Six weeks later and my skin looks brighter, my eyes are clearer, my wallet's fatter, I can smell stuff (although, admittedly, that is not always a bonus), I can run for a bus without passing out on board, I am less prone to snotty colds, I don't have to worry about carrying a brolly, and the thought of a cigarette leaves me totally cold. It's not that I can resist them, I'm just not that interested. But it's not all good news. For as I write I'm struck by an appalling realisation. At some point I appear to have morphed into my own worst nightmare – that most lamentable creature, the reformed smoker.

And so, while a long, emphysema-free road lies ahead, it may be a lonely one. For if they have any sense, any moment now all my friends will notice what a smug, unbearable person I've become and will vow never to speak to me again.

Meira Shore 07966 659 299

Giving up smoking: What really works

* Nicotine is as addictive as heroin or cocaine, according to a report by the Royal College of Physicians in February 2000.

* Surveys have show that around 70 per cent of smokers want to stop smoking, but only 2-3 per cent manage to do so without help.

* You're twice as likely to stop smoking with the help of a nicotine substitute, such as gum and patches, or by using prescription-only medicines such as Zyban (bupropion) and Champix (varenicline). These medicines reduce withdrawal symptoms such as irritability, depression, weight gain and cravings.

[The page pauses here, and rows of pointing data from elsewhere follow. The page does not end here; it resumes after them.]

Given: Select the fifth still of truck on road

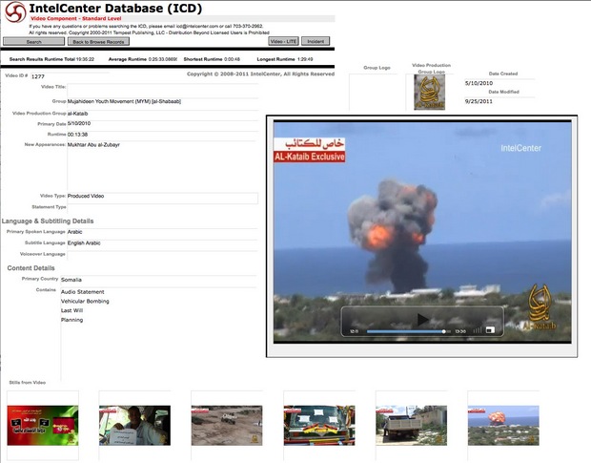Looking at the screenshot, I should tap(411, 425).
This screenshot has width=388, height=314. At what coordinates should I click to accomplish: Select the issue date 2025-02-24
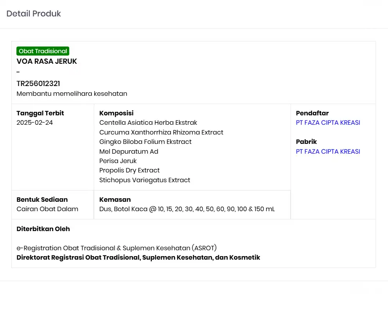34,123
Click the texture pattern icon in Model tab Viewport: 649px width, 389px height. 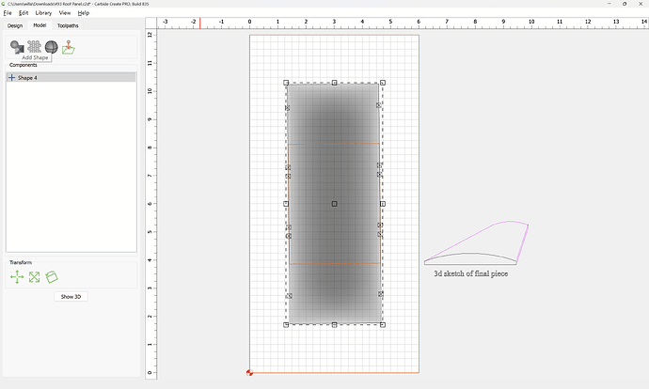coord(34,46)
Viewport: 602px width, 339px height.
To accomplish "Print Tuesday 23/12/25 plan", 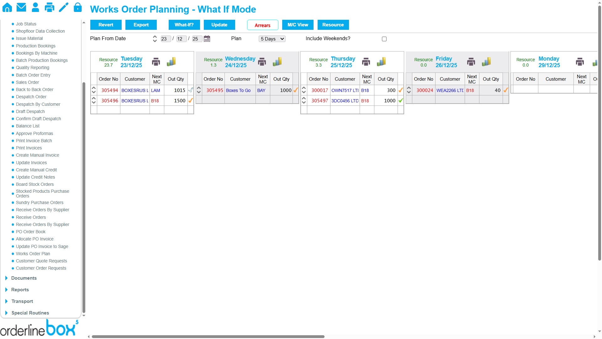I will point(156,62).
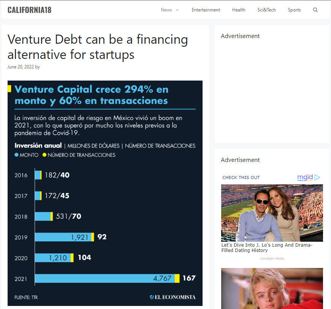
Task: Click the Venture Debt article headline
Action: (98, 47)
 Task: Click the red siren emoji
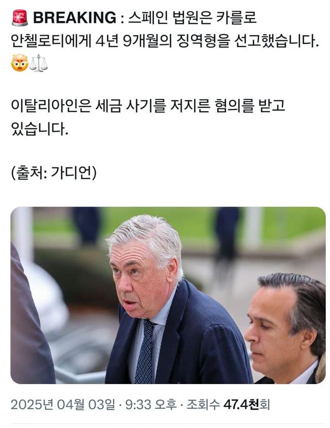coord(20,18)

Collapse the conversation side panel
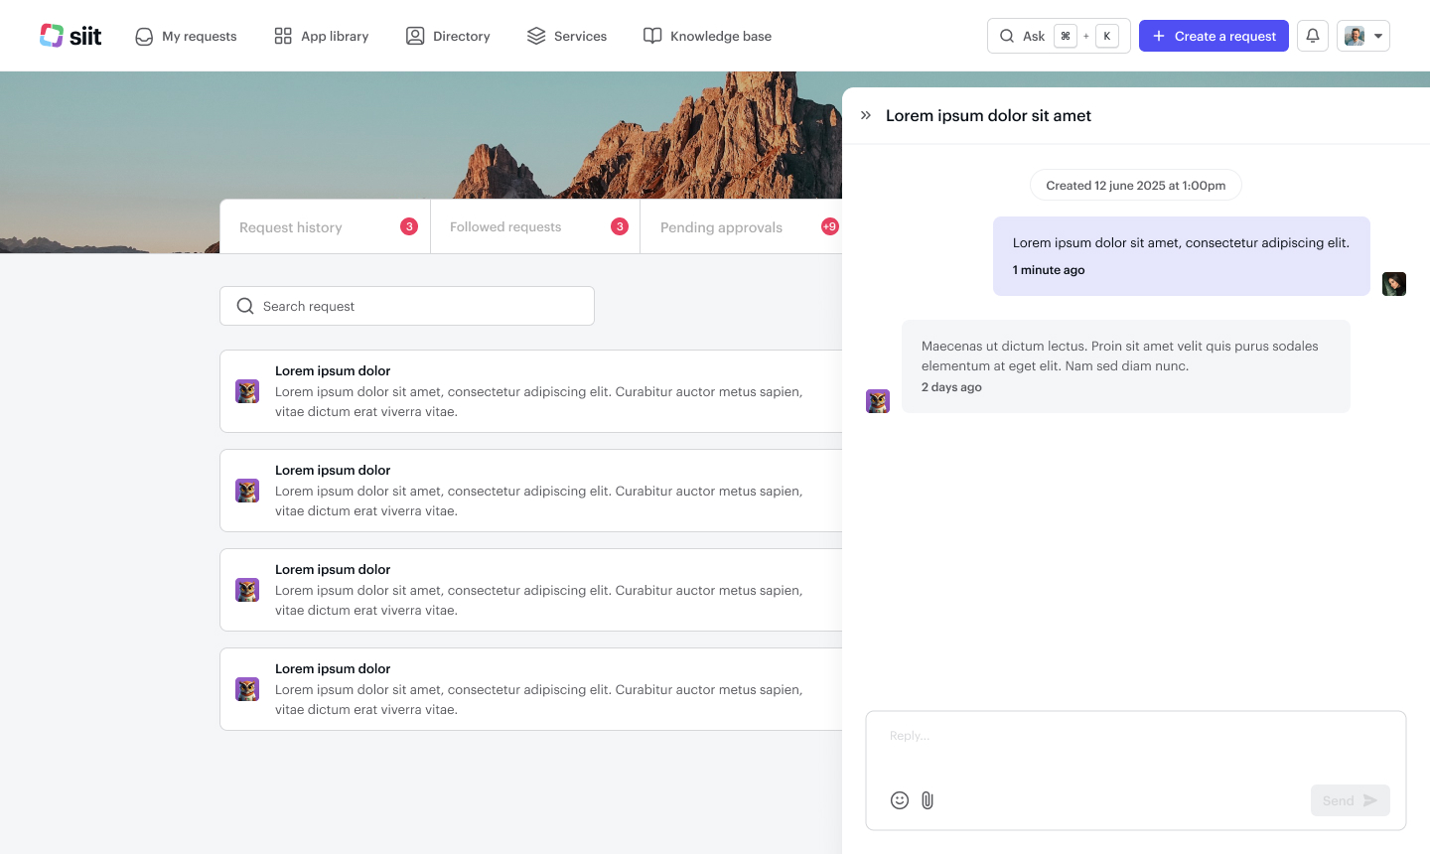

* Psychological dependency can be hardest to break in the long run. Understanding why you smoke can help sever emotional attachments to cigarettes. Help from support groups or counsellors has helped around one in 20 quitters pack it in.

* There is no conclusive evidence that hypnosis or acupuncture is more effective than going cold turkey, but they have few side-effects and may help some smokers.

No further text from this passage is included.